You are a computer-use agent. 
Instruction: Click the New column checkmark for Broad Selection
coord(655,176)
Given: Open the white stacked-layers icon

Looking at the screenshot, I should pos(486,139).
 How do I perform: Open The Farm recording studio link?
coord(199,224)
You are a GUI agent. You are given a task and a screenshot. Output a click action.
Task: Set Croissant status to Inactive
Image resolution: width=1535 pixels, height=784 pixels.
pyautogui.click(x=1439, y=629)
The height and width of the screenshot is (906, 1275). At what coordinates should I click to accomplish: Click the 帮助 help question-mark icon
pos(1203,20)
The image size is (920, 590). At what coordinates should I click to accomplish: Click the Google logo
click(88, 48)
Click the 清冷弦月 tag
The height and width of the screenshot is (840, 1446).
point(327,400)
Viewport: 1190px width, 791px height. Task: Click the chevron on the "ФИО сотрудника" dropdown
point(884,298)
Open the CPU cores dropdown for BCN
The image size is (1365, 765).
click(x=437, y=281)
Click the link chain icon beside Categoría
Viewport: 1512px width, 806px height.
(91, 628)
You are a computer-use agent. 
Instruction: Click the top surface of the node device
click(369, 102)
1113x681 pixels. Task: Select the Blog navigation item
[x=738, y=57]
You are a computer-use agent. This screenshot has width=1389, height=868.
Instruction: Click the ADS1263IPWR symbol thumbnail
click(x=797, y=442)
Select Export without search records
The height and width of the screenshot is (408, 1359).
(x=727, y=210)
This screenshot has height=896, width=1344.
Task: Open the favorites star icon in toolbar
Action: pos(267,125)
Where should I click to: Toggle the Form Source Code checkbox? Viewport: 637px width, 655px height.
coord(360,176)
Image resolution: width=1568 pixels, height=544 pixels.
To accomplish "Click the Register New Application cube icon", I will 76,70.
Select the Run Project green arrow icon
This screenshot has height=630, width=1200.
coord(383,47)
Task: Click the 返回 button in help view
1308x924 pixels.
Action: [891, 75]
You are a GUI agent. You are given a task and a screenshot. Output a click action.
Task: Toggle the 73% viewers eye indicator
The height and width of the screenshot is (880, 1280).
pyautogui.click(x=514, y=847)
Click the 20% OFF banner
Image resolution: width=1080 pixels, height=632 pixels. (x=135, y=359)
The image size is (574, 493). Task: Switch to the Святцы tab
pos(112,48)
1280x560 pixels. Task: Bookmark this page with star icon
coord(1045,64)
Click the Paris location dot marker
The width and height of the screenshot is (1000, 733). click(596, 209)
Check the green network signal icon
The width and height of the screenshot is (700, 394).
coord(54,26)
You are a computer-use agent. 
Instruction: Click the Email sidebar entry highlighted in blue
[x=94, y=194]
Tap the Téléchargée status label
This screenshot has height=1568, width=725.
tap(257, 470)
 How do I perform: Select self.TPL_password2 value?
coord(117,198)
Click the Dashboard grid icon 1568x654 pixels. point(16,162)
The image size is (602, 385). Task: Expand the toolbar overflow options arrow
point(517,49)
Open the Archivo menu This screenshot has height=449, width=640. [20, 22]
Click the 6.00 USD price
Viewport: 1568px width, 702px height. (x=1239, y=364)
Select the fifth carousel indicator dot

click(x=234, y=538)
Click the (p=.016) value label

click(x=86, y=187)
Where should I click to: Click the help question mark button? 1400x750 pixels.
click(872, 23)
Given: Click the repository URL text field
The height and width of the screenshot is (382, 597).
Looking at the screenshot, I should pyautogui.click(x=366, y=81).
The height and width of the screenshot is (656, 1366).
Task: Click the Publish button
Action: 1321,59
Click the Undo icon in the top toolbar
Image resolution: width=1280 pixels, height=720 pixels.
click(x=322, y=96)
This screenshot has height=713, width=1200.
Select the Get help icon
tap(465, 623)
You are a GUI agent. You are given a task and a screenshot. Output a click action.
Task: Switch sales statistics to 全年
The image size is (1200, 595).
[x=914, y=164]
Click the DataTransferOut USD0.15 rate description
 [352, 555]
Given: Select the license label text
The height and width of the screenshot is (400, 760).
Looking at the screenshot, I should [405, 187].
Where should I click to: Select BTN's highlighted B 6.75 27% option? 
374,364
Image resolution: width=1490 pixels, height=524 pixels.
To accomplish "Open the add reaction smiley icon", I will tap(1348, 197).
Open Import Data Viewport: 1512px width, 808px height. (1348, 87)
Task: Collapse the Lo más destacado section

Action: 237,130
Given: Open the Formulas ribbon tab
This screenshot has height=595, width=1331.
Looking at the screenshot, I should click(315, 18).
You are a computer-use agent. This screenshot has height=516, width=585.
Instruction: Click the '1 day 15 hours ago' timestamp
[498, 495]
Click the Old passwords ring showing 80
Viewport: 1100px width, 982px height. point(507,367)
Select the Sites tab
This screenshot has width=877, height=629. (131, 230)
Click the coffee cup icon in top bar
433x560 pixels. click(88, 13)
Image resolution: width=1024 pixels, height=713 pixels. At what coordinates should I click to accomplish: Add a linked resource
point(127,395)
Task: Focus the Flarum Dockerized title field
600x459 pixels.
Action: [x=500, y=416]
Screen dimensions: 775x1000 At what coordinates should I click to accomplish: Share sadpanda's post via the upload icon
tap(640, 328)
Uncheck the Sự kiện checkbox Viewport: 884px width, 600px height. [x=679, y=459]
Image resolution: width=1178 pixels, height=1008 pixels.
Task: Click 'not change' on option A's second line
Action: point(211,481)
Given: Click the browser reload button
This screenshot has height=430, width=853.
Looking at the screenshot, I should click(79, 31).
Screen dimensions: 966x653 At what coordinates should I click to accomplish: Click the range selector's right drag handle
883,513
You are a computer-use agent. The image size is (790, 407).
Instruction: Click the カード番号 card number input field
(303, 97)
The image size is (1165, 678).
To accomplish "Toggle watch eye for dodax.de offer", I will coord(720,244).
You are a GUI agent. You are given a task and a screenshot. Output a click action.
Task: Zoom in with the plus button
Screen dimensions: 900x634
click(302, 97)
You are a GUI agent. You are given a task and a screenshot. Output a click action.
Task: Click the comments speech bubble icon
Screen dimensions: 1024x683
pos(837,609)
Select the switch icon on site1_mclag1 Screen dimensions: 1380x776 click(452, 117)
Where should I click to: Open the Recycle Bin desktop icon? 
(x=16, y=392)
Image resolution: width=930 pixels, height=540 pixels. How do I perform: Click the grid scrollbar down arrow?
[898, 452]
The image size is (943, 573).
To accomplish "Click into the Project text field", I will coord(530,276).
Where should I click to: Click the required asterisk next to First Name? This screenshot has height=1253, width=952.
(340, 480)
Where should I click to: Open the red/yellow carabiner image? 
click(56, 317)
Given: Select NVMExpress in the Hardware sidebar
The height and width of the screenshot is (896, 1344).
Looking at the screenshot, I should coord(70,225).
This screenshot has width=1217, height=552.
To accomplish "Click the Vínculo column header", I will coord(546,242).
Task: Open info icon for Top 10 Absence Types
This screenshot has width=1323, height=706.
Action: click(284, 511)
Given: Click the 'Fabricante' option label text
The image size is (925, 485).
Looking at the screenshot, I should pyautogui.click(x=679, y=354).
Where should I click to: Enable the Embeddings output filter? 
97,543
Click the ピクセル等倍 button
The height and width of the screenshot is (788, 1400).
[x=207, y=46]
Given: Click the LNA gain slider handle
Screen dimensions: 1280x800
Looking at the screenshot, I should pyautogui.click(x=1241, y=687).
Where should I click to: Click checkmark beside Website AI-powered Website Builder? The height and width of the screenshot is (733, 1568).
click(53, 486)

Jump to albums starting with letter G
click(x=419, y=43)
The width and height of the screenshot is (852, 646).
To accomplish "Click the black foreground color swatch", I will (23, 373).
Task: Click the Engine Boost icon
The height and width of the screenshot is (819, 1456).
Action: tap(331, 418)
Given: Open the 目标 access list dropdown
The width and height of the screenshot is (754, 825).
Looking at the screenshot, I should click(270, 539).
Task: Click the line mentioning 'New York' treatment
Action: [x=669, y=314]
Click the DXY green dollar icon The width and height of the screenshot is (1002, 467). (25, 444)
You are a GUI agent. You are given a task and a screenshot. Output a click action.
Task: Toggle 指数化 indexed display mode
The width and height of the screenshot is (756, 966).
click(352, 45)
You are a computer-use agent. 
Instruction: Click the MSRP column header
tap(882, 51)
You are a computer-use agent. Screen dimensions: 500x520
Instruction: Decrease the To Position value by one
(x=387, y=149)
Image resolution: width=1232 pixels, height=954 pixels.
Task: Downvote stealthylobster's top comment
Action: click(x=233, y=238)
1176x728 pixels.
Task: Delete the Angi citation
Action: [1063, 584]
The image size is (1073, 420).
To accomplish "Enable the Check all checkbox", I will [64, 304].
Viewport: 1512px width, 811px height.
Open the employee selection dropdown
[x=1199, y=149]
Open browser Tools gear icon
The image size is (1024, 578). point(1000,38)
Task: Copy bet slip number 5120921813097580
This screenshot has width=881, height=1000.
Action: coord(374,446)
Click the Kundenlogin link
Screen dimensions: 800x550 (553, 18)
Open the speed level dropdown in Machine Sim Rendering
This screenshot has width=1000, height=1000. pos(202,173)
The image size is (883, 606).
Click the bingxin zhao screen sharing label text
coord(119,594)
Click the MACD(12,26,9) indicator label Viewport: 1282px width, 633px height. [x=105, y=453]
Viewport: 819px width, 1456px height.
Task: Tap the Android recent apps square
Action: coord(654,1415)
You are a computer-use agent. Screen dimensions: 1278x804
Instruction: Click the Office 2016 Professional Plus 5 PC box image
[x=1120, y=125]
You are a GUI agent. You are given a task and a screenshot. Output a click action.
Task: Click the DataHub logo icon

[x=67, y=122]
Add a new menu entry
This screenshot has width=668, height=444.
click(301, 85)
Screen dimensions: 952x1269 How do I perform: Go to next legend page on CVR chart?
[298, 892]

REQUIREMENT =>
Starting at the line above that contains "Where should I click to: Toggle", write out each line exactly until the line that contains "Task: Click the 返回 button in help view" has been written, and stop there.

ANSWER SPACE =>
Where should I click to: Toggle the Form Source Code checkbox? Viewport: 637px width, 655px height.
coord(360,176)
Image resolution: width=1568 pixels, height=544 pixels.
To accomplish "Click the Register New Application cube icon", I will 76,70.
Select the Run Project green arrow icon
This screenshot has height=630, width=1200.
coord(383,47)
Task: Click the 返回 button in help view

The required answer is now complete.